I see the same fragility which existed from 1999 to 2008 still in the system, only grown larger, global, and more profoundly influencing the political processes.

The only question is what ‘trigger event’ might set it spinning, and how great of a magnitude will it have to be in order to do so. The more fragile the system, the less that is required to knock it off its underpinnings.

And a crisis is not a binary event. There is the ‘trigger’ and the dawning perception of risks, and the initial responses of the political, social, and regulatory powers. 

There is no point in debating this, because the regulators and powerful groups like the Fed are caught in a credibility trap, which prevents them from seeing things as they are, and saying so.

So Mr.

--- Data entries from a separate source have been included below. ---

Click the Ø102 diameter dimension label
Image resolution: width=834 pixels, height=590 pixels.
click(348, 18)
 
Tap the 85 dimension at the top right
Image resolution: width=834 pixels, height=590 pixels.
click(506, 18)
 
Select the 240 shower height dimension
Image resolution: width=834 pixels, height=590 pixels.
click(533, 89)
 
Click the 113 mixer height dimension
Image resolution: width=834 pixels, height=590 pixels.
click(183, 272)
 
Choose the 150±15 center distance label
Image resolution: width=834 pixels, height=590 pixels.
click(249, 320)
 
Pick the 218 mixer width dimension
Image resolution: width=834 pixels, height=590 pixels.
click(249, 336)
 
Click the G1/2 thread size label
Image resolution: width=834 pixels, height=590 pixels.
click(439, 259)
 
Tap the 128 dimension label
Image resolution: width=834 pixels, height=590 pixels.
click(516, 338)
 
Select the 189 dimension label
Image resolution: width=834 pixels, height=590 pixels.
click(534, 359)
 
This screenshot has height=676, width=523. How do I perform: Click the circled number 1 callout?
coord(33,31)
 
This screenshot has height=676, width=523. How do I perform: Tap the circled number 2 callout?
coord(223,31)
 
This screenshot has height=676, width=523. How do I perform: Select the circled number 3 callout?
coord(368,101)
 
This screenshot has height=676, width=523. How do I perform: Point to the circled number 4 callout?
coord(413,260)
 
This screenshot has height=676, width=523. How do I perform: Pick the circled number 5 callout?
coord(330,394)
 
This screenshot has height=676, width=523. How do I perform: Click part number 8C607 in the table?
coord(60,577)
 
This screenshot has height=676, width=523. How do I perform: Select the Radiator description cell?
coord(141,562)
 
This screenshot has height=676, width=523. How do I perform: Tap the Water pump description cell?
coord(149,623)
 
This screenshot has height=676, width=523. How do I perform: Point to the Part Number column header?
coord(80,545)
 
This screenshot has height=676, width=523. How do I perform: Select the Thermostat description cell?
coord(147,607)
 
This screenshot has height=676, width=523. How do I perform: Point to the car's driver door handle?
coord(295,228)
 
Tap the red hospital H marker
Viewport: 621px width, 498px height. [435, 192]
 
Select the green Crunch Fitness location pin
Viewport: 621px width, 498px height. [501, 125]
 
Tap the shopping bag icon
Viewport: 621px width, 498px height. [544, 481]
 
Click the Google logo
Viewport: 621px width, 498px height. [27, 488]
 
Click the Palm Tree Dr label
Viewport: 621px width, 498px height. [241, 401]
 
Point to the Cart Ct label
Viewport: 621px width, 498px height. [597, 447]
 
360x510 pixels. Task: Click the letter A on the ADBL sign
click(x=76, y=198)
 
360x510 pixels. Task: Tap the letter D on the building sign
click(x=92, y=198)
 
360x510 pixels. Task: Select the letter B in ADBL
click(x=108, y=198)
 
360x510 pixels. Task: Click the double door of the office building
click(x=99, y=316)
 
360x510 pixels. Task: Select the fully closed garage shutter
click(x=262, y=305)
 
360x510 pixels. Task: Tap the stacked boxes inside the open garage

Baker, rather than looking for the bubble, let’s say we have a fragile system still disordered and mispricing risk, with a few very large banks engaging in reckless speculation, mispricing risk for short term profits, manipulating markets, and distorting the processes designed to maintain a balance in the economy.

Rather than hold out for a ‘new bubble’ as your criterion, perhaps we may also consider that the patient is still on full life support after the last bubble and crisis.  Why do we need to find a new source of malady when the old one is still having its way?

I think if one exercises clear and open judgement, they can see that we have stirred up the same pot of witches brew that has made the system fragile and vulnerable to an exogenous shock, and has kept it so.

A new crisis does not have to happen. This is the vain comfort in these sorts of ‘black swan’ events, being hard to predict.  But they can be more likely given the right conditions, and I fear little will be done about this one until even those who are quite personally comfortable with things as they are begin to feel the pain,

The problem is not a ‘bubble.’  The problem is pervasive corruption, fraud, and lack of meaningful reform.  The ‘candidate’ is the financial system itself, with its outsized hedge funds and the TBTF Banks with their serial crime sprees and accommodative regulators in particular. 

And if one cannot see that in this rotten system with its brazenly narrow rewarding of a select few with the bulk of new income, then there is little more that can be said.